- [Exercise details] Output all entries verbatim.
Entries provided section start
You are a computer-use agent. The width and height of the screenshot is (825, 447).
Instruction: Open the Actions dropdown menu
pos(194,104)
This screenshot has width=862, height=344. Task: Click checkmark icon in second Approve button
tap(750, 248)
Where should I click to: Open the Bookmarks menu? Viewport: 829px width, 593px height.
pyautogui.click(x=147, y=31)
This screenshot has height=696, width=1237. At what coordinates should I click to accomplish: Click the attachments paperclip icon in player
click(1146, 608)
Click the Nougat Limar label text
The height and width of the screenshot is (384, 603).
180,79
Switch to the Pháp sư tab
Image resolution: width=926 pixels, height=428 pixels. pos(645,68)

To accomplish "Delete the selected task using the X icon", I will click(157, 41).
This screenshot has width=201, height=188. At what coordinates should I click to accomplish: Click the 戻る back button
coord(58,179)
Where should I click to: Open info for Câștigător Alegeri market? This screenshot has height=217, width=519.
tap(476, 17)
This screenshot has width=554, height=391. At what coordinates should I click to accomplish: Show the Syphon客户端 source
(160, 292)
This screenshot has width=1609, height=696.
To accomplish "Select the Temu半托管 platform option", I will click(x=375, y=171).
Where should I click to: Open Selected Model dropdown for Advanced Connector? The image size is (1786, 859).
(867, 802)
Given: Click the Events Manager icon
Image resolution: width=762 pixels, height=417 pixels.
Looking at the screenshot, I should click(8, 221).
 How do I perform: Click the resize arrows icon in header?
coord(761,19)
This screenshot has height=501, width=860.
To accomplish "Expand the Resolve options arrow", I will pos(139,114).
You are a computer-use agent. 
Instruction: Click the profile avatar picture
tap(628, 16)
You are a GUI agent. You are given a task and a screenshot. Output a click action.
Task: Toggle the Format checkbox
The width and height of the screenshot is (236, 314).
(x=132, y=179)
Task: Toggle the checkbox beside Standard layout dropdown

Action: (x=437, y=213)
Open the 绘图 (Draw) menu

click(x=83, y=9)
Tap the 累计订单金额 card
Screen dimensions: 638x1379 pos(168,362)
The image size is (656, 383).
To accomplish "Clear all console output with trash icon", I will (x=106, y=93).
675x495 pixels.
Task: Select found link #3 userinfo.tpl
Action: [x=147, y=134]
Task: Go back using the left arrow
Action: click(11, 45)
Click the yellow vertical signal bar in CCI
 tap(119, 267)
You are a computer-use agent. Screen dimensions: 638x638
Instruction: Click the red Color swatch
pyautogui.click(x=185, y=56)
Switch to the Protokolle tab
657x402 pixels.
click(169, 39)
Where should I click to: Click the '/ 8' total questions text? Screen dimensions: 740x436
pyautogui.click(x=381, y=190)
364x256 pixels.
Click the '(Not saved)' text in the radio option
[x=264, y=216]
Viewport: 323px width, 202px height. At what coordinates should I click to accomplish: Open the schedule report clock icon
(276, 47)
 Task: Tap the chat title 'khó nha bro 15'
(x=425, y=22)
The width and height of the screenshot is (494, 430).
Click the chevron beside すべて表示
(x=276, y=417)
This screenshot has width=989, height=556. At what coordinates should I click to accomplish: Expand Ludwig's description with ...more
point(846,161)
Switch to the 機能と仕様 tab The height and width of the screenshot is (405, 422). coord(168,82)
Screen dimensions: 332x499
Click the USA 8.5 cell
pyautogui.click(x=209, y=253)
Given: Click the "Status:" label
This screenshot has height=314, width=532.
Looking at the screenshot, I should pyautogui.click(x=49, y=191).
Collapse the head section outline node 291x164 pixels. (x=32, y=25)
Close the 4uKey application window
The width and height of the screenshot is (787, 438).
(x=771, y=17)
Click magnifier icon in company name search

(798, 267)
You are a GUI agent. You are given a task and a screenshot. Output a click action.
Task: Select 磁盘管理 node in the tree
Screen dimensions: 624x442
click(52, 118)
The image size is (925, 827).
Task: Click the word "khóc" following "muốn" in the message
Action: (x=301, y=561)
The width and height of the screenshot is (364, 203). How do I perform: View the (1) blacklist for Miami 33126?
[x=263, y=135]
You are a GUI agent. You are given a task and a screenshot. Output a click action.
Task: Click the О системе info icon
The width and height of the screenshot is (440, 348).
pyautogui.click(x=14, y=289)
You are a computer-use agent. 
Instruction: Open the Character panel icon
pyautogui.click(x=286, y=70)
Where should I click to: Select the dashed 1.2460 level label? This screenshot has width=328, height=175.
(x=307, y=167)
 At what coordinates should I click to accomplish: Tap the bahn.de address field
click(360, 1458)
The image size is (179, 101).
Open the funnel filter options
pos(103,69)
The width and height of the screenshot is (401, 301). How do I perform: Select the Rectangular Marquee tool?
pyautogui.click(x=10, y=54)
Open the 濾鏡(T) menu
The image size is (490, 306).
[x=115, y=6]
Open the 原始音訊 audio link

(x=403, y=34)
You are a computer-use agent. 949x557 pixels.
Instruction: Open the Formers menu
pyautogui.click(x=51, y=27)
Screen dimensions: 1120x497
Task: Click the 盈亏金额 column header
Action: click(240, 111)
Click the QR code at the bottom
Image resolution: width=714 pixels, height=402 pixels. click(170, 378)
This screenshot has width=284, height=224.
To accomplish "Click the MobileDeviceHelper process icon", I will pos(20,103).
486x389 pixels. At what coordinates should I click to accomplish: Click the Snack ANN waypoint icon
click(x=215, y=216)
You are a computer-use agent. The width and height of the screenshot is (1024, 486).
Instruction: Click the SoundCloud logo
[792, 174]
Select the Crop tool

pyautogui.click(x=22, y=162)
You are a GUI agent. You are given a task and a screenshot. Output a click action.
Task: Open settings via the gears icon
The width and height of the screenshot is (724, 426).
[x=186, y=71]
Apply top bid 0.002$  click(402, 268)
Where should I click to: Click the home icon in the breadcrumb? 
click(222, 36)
Entries provided section end
- [Response area]
You are a computer-use agent. The width and height of the screenshot is (825, 447).
Instruction: Open the Actions dropdown menu
pos(194,104)
This screenshot has width=862, height=344. Task: Click checkmark icon in second Approve button
tap(750, 248)
Where should I click to: Open the Bookmarks menu? Viewport: 829px width, 593px height.
pyautogui.click(x=147, y=31)
This screenshot has height=696, width=1237. At what coordinates should I click to accomplish: Click the attachments paperclip icon in player
click(1146, 608)
Click the Nougat Limar label text
The height and width of the screenshot is (384, 603).
180,79
Switch to the Pháp sư tab
Image resolution: width=926 pixels, height=428 pixels. pos(645,68)

To accomplish "Delete the selected task using the X icon", I will click(157, 41).
This screenshot has width=201, height=188. At what coordinates should I click to accomplish: Click the 戻る back button
coord(58,179)
Where should I click to: Open info for Câștigător Alegeri market? This screenshot has height=217, width=519.
tap(476, 17)
This screenshot has width=554, height=391. At what coordinates should I click to accomplish: Show the Syphon客户端 source
(160, 292)
This screenshot has width=1609, height=696.
To accomplish "Select the Temu半托管 platform option", I will click(x=375, y=171).
Where should I click to: Open Selected Model dropdown for Advanced Connector? The image size is (1786, 859).
(867, 802)
Given: Click the Events Manager icon
Image resolution: width=762 pixels, height=417 pixels.
Looking at the screenshot, I should click(8, 221).
 How do I perform: Click the resize arrows icon in header?
coord(761,19)
This screenshot has height=501, width=860.
To accomplish "Expand the Resolve options arrow", I will pos(139,114).
You are a computer-use agent. 
Instruction: Click the profile avatar picture
tap(628, 16)
You are a GUI agent. You are given a task and a screenshot. Output a click action.
Task: Toggle the Format checkbox
The width and height of the screenshot is (236, 314).
(x=132, y=179)
Task: Toggle the checkbox beside Standard layout dropdown

Action: (x=437, y=213)
Open the 绘图 (Draw) menu

click(x=83, y=9)
Tap the 累计订单金额 card
Screen dimensions: 638x1379 pos(168,362)
The image size is (656, 383).
To accomplish "Clear all console output with trash icon", I will (x=106, y=93).
675x495 pixels.
Task: Select found link #3 userinfo.tpl
Action: [x=147, y=134]
Task: Go back using the left arrow
Action: click(11, 45)
Click the yellow vertical signal bar in CCI
 tap(119, 267)
You are a computer-use agent. Screen dimensions: 638x638
Instruction: Click the red Color swatch
pyautogui.click(x=185, y=56)
Switch to the Protokolle tab
657x402 pixels.
click(169, 39)
Where should I click to: Click the '/ 8' total questions text? Screen dimensions: 740x436
pyautogui.click(x=381, y=190)
364x256 pixels.
Click the '(Not saved)' text in the radio option
[x=264, y=216]
Viewport: 323px width, 202px height. At what coordinates should I click to accomplish: Open the schedule report clock icon
(276, 47)
 Task: Tap the chat title 'khó nha bro 15'
(x=425, y=22)
The width and height of the screenshot is (494, 430).
Click the chevron beside すべて表示
(x=276, y=417)
This screenshot has width=989, height=556. At what coordinates should I click to accomplish: Expand Ludwig's description with ...more
point(846,161)
Switch to the 機能と仕様 tab The height and width of the screenshot is (405, 422). coord(168,82)
Screen dimensions: 332x499
Click the USA 8.5 cell
pyautogui.click(x=209, y=253)
Given: Click the "Status:" label
This screenshot has height=314, width=532.
Looking at the screenshot, I should pyautogui.click(x=49, y=191).
Collapse the head section outline node 291x164 pixels. (x=32, y=25)
Close the 4uKey application window
The width and height of the screenshot is (787, 438).
(x=771, y=17)
Click magnifier icon in company name search

(798, 267)
You are a GUI agent. You are given a task and a screenshot. Output a click action.
Task: Select 磁盘管理 node in the tree
Screen dimensions: 624x442
click(52, 118)
The image size is (925, 827).
Task: Click the word "khóc" following "muốn" in the message
Action: (x=301, y=561)
The width and height of the screenshot is (364, 203). How do I perform: View the (1) blacklist for Miami 33126?
[x=263, y=135]
You are a GUI agent. You are given a task and a screenshot. Output a click action.
Task: Click the О системе info icon
The width and height of the screenshot is (440, 348).
pyautogui.click(x=14, y=289)
You are a computer-use agent. 
Instruction: Open the Character panel icon
pyautogui.click(x=286, y=70)
Where should I click to: Select the dashed 1.2460 level label? This screenshot has width=328, height=175.
(x=307, y=167)
 At what coordinates should I click to accomplish: Tap the bahn.de address field
click(360, 1458)
The image size is (179, 101).
Open the funnel filter options
pos(103,69)
The width and height of the screenshot is (401, 301). How do I perform: Select the Rectangular Marquee tool?
pyautogui.click(x=10, y=54)
Open the 濾鏡(T) menu
The image size is (490, 306).
[x=115, y=6]
Open the 原始音訊 audio link

(x=403, y=34)
You are a computer-use agent. 949x557 pixels.
Instruction: Open the Formers menu
pyautogui.click(x=51, y=27)
Screen dimensions: 1120x497
Task: Click the 盈亏金额 column header
Action: click(240, 111)
Click the QR code at the bottom
Image resolution: width=714 pixels, height=402 pixels. click(170, 378)
This screenshot has width=284, height=224.
To accomplish "Click the MobileDeviceHelper process icon", I will pos(20,103).
486x389 pixels. At what coordinates should I click to accomplish: Click the Snack ANN waypoint icon
click(x=215, y=216)
You are a computer-use agent. The width and height of the screenshot is (1024, 486).
Instruction: Click the SoundCloud logo
[792, 174]
Select the Crop tool

pyautogui.click(x=22, y=162)
You are a GUI agent. You are given a task and a screenshot. Output a click action.
Task: Open settings via the gears icon
The width and height of the screenshot is (724, 426).
[x=186, y=71]
Apply top bid 0.002$  click(402, 268)
Where should I click to: Click the home icon in the breadcrumb? 
click(222, 36)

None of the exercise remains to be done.